Uzun süredir karaciğer rahatsızlığı ile mücadele eden Atatürk’ün sağlığı, 1937’den itibaren giderek kötüleşti. 29 Ekim-7 Kasım 1938 tarihleri arasında Dolmabahçe Sarayı’nda geçirdiği günler, yarı uykulu, yarı uyanık bir hâlde geçti ve çoğu zaman kendinde değildi. Bu dönemde, uyku arasında bazı kelimeleri belirsiz biçimde tekrar ederken, ayıldığında süt, pirinç suyu ve meyve sularından oluşan hafif mönüsüyle beslenmeye çalıştı. Özellikle enginar yemek arzusunda bulundu, ancak İstanbul’da enginar bulunmadığından Hatay’dan ısmarlandı.

5 Kasım’da hafif kendine geldiğinde başucundaki Makbule Hanım, Afet Hanım ve Sabiha Hanım onun elini son kez öperek vedalaştılar. Karnındaki suyun artması nedeniyle göğsüne ve kalbine baskı oluştu, nefes almakta güçlük çekti ve ıstırabı yüzüne yansıdı. 7 Kasım Pazartesi sabahı arka üstü yatarken tükürüğünde kan görülmesi üzerine doktorlar hemen müdahale ettiler. Atatürk, doktorlarına karnındaki suyun çekilmesini emretti. Yaklaşık altı litre su çekildikten sonra rahatladı ve akşam saatlerinden gece yarısına kadar sakin bir uyku uyudu. Gece yarısı uyandığında yaveriyle enginar konusunu konuştu; Kahramanmaraş’tan trenle yola çıkan enginar, 10 Kasım’a yetişemedi.

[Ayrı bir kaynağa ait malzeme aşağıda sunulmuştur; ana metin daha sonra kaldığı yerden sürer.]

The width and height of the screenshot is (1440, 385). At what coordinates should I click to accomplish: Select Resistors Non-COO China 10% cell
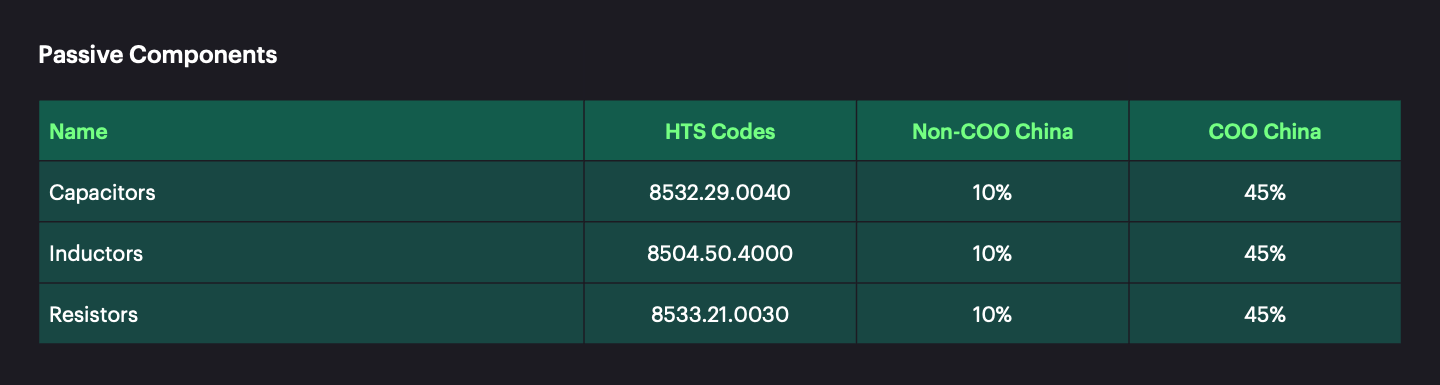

Atatürk, 8 Kasım 1938, saat 18.55’te fenalaştı. Doktorlar bir yandan bazı ilaçlar enjekte ederken, diğer yandan buz parçaları yutturmayı denediler. Atatürk, sağındaki saate bakmakta zorlanınca hemen yanındaki Genel Sekreteri Hasan Rıza Soyak’a “Saat kaç?” diye sordu. Hasan Rıza Soyak, “07.00 (19.00) efendim” yanıtını verdi. Atatürk bu soruyu birkaç kez tekrarladı ve her seferinde aynı cevabı aldı. Bir süre sükûnet bulunca yatağına yatırıldı. Başucuna yaklaşan Soyak, “Biraz rahat ettiniz, değil mi efendim?” diye sorduğunda Atatürk, “Evet” karşılığını verdi. Ardından Dr. Neşet Ömer İrdelp, Atatürk’ten dilini göstermesini istedi, Atatürk dilini yalnızca yarıya kadar çıkarabildi. Doktorun isteğini yerine getiremeyen Atatürk, başını hafifçe sağa çevirip Dr. Neşet Ömer’e baktı ve “Aleykümesselam” diyerek gözlerini kapattı. Bu, Atatürk’ün son sözleri oldu.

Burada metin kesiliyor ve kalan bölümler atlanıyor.